## TASK GOAL
Render the part of the listing that opens with the line containing "will click(1285, 607)." and closes with the line containing "Action: [x=542, y=419]" as a JSON list of strings, one per line, leaving out blank lines.

--- start EXTRACTED INFORMATION ---

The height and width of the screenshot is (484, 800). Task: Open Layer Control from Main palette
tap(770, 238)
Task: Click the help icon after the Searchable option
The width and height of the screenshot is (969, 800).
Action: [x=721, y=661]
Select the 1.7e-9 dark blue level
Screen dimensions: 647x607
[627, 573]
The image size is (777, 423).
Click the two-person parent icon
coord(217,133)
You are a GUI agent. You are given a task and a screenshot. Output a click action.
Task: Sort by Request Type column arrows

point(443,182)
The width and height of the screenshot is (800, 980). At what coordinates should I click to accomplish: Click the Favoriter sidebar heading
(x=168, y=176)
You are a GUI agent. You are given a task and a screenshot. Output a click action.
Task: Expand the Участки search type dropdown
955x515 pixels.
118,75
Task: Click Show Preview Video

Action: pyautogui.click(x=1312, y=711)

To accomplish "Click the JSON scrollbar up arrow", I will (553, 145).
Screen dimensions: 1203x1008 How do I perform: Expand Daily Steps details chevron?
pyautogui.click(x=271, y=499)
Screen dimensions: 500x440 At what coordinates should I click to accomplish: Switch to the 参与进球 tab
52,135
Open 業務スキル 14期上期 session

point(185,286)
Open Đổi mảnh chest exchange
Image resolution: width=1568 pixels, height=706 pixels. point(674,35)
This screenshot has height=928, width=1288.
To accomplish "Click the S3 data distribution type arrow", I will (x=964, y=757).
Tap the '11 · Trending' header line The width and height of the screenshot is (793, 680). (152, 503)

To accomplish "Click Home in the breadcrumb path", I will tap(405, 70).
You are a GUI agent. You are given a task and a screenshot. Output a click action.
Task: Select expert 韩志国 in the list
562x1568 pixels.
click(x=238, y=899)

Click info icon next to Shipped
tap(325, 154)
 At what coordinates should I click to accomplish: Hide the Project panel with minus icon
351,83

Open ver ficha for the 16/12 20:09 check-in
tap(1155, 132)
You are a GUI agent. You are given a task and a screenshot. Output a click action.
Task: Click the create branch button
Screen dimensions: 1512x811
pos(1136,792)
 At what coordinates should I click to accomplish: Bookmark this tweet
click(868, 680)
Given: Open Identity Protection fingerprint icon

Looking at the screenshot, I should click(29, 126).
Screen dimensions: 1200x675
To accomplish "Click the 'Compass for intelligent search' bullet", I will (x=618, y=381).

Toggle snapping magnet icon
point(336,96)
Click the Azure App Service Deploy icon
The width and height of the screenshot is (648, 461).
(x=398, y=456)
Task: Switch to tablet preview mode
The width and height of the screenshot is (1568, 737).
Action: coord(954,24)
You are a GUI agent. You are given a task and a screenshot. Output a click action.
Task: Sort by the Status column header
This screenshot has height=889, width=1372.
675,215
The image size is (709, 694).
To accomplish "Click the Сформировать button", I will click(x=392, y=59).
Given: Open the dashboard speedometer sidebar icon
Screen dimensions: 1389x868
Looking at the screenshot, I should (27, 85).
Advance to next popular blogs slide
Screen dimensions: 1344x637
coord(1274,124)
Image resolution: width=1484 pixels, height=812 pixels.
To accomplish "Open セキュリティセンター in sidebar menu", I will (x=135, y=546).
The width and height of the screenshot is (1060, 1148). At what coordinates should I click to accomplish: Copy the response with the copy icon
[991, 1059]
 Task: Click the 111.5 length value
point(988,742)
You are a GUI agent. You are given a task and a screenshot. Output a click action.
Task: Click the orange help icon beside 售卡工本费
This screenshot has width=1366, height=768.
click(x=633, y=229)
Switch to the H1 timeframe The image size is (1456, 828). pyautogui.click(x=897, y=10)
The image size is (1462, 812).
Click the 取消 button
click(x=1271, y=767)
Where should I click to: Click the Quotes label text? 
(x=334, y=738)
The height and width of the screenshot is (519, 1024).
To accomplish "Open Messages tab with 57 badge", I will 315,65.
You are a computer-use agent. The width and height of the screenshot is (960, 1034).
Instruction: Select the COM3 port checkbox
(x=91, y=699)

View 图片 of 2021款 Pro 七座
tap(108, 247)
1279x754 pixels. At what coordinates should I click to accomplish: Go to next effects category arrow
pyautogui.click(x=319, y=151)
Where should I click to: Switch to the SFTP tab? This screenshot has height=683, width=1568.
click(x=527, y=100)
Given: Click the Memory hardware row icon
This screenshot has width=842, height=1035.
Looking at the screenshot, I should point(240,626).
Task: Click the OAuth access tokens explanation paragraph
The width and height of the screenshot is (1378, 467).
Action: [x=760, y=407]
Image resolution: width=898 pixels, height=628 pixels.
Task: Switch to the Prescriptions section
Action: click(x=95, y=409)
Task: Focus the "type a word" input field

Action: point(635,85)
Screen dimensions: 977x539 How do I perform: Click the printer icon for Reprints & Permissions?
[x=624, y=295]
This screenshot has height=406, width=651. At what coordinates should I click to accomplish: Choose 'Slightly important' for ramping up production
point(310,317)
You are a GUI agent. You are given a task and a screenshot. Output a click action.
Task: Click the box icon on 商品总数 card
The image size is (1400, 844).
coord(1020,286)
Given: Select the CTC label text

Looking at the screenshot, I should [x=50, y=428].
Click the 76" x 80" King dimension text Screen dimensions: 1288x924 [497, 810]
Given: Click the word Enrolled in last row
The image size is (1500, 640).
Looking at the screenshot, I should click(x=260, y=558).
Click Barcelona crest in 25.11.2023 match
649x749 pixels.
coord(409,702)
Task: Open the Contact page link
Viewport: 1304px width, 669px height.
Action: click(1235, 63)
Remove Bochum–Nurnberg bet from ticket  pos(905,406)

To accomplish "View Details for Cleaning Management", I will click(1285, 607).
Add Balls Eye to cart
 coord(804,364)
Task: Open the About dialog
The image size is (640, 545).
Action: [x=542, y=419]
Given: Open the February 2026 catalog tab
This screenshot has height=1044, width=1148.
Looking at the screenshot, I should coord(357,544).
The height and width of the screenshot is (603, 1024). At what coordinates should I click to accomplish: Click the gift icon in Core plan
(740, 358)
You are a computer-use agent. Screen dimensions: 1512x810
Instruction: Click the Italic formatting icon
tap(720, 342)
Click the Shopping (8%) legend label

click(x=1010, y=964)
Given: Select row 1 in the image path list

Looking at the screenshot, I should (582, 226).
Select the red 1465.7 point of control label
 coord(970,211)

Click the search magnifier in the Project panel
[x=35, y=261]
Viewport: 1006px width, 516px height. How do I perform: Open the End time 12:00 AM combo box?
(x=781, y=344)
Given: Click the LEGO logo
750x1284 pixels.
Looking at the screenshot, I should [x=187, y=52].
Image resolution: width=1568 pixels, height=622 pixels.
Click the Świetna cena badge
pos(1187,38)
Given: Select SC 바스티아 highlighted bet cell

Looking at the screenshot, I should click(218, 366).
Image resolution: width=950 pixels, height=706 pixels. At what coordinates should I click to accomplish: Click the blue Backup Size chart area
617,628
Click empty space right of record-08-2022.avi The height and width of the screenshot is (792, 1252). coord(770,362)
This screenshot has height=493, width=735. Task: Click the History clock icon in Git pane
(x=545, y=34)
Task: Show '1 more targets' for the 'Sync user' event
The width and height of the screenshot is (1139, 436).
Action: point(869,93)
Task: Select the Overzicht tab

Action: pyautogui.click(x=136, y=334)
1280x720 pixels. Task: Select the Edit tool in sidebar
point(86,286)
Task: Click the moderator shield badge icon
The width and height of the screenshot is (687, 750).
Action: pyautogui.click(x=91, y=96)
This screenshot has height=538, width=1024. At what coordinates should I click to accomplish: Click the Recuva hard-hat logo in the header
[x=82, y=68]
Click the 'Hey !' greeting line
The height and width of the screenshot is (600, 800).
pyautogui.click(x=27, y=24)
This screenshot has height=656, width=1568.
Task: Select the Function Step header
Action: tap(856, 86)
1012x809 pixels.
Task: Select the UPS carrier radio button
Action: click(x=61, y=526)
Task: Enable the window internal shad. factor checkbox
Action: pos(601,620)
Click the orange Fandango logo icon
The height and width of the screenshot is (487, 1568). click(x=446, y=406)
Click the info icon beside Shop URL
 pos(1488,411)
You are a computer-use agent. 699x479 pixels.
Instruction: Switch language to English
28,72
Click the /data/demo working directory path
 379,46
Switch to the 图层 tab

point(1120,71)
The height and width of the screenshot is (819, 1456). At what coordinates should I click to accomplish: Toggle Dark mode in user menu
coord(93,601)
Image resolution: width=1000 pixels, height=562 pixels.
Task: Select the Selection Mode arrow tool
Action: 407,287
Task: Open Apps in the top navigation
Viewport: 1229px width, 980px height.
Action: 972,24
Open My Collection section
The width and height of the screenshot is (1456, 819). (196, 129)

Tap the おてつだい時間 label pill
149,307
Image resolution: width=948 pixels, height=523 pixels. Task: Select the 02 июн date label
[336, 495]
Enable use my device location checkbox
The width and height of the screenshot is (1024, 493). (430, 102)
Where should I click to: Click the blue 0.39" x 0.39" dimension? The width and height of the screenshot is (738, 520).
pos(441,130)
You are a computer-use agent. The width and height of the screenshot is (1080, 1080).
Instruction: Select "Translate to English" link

--- end EXTRACTED INFORMATION ---

## TASK RESULT
[
  "To accomplish \"View Details for Cleaning Management\", I will click(1285, 607).",
  "Add Balls Eye to cart",
  " coord(804,364)",
  "Task: Open the About dialog",
  "The image size is (640, 545).",
  "Action: [x=542, y=419]"
]